Future spacecrafts bound for the moon or beyond will benefit from high-powered computer simulations underway at the University of Michigan that model the particulate mayhem set in motion by rocket thruster-powered landings.
During descent, exhaust plumes fluidize surface soil and dust, forming craters and buffeting the lander with coarse, abrasive particles. This action presents a host of variables that can jeopardize a landing. Our current understanding of those millions of interactions is based on data that is, in some cases, 40 to 50 years old.
“Much of the available data used in the design stage, including for the upcoming Mars 2020 mission, is based on Apollo-era data,” says Jesse Capecelatro, an assistant professor of mechanical engineering at the University of Michigan.
“Landing-relevant data is very difficult to generate because you can’t just run an experiment on Earth. Existing mathematical models break down in these more extreme conditions when particles approach supersonic speeds. Our group is developing new numerical algorithms that enable such simulations.”
Capecelatro leads a team developing physics-based models that can be incorporated into codes used by NASA to help predict what will happen when a spacecraft attempts to land millions of miles from home.
He specializes in “messy turbulent flows” and simulating the behavior of fluids made of two phases of matter—in this case solid particles suspended in a gas.
The Mars 2020 Perseverance launched from Cape Canaveral on July 30 and is expected to land on Feb. 18, 2021.
Apollo-era landings showed that disturbed surface material can spread up to half a mile, posing hazards not only on the lander itself but for neighboring vehicles or landing sites. Despite advances made in the years since, landings remain fraught with potential hazards.
Eight years ago, a wind sensor on the Curiosity rover was damaged during its Mars landing. And in April 2019, Israel’s SpaceIL lander, Beresheet, was minutes from touchdown on the moon when communications failed and the craft crashed.
As NASA moves toward new crewed missions under the Artemis Program, this work becomes more vital. Not only do humans onboard raise the stakes, they mean larger payloads and, subsequently, stronger exhaust plumes interacting with the planet’s surface.

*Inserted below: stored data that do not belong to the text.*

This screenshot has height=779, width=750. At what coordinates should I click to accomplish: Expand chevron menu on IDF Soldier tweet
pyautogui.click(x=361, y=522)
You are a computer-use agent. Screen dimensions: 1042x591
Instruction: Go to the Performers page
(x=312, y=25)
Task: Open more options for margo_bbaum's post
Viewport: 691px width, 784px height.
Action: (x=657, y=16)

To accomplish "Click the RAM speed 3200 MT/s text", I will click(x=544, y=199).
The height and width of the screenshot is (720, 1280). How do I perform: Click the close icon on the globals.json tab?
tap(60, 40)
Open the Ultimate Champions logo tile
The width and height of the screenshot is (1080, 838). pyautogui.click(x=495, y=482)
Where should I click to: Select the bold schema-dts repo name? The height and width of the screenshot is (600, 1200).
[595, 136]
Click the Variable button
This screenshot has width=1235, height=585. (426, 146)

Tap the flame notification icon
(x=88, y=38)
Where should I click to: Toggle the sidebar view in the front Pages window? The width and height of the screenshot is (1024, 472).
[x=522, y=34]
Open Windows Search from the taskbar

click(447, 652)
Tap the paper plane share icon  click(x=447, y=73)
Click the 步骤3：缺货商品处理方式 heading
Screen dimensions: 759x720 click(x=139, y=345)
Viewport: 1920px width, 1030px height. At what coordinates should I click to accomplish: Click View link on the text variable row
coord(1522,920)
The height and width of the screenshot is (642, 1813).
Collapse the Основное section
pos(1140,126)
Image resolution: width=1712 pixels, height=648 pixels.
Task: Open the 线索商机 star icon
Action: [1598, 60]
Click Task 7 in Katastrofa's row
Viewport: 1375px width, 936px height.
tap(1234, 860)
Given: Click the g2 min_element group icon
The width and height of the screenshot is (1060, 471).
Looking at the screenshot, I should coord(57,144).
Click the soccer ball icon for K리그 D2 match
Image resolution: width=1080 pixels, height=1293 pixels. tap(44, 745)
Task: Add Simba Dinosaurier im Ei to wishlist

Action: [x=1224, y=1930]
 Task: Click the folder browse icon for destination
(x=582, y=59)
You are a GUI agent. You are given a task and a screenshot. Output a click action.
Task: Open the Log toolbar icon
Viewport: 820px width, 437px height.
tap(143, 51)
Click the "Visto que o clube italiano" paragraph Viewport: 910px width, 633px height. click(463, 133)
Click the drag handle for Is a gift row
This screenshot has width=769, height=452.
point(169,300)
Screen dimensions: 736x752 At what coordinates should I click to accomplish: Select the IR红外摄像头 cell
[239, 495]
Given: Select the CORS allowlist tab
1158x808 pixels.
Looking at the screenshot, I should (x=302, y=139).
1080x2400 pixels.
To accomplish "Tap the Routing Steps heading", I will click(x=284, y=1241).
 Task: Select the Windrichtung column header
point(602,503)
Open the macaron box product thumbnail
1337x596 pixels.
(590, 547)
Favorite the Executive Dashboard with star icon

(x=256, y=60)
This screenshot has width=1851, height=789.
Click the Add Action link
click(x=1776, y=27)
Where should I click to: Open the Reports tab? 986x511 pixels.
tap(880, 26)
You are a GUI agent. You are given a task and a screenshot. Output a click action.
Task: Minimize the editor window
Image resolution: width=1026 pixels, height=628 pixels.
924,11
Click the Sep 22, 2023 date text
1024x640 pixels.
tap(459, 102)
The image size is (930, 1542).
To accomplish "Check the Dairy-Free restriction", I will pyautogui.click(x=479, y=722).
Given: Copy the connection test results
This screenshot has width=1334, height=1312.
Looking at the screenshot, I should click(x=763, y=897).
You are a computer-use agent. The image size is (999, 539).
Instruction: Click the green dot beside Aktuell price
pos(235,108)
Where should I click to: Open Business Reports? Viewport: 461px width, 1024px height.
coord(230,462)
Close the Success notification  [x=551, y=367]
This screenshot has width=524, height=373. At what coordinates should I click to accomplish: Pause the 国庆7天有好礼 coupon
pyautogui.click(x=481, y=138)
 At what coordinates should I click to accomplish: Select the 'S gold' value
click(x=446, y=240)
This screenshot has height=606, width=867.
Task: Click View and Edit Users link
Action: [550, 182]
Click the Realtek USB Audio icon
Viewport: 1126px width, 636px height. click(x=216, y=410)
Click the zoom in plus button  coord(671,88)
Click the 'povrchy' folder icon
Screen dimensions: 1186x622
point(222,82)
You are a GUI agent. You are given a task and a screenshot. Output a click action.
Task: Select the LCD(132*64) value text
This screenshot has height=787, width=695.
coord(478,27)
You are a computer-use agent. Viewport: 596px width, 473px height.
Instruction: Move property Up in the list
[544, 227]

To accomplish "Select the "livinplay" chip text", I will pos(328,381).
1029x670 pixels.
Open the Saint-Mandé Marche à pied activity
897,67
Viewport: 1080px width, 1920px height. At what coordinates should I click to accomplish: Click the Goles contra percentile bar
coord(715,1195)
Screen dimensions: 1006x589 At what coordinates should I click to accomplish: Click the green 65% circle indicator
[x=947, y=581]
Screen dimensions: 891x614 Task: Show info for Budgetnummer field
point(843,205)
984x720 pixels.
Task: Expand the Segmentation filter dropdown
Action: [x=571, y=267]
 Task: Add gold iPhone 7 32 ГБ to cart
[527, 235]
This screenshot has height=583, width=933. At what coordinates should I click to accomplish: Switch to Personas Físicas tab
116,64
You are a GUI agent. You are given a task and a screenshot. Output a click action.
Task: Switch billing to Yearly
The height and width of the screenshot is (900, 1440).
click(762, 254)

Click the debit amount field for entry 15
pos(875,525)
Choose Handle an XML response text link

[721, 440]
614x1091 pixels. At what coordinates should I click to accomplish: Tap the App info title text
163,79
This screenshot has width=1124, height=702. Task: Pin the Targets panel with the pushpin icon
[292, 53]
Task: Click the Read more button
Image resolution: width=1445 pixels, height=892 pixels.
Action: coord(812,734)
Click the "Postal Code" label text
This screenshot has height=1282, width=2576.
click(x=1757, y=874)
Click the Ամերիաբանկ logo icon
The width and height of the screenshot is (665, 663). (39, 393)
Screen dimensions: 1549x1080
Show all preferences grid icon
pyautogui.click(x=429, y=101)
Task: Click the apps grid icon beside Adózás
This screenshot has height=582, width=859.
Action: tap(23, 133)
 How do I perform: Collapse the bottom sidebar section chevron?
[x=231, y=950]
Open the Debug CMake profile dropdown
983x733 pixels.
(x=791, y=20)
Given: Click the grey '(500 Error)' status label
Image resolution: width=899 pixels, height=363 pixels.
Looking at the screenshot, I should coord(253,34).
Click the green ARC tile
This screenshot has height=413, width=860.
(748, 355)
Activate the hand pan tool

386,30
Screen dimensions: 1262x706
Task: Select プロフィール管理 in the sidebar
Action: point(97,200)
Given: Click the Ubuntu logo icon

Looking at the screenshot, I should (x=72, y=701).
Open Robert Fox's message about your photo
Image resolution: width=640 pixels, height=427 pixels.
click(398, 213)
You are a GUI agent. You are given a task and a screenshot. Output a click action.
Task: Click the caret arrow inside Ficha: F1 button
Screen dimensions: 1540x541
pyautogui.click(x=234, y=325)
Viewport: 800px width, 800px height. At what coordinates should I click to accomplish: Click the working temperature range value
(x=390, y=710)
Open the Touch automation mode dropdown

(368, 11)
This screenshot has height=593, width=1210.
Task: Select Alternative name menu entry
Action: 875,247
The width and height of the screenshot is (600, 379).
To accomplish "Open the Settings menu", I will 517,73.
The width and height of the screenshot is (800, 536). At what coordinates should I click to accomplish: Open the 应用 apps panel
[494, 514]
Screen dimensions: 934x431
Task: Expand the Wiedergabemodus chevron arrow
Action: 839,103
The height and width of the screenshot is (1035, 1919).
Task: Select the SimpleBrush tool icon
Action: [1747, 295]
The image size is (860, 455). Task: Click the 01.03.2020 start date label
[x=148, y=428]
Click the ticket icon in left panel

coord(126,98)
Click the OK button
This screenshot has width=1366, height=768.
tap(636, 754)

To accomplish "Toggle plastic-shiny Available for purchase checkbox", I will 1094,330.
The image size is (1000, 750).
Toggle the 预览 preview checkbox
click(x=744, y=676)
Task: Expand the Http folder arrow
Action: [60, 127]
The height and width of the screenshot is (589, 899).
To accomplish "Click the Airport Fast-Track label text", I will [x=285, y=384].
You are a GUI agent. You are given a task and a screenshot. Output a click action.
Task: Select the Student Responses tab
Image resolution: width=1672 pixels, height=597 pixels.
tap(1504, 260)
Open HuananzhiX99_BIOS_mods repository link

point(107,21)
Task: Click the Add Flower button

Much of the work is performed on Great Lakes, a high-performance computing cluster. That allows the research team to partition the problem over hundreds, and even thousands, of processors simultaneously. Therefore, each processor does a portion of the work and only needs to store a small fraction of the total data.
But even the most powerful computers in the world right now can only resolve so many of these interactions. To go deeper, Capecelatro uses models—best guesses based on all available data—to push the simulations further. The goal is to provide a framework NASA can use to better predict how different designs will affect the ground and the landing, and adjust.
“The largest supercomputers today can maybe handle a thousand particles where we directly capture all of the flow physics,” Capecelatro says. “So doing a full, square-kilometer landing site is out of the question.
“Our simulations provide the fundamental insight on the flow physics needed to develop improved mathematical models that their codes need to simulate a full-scale landing event.”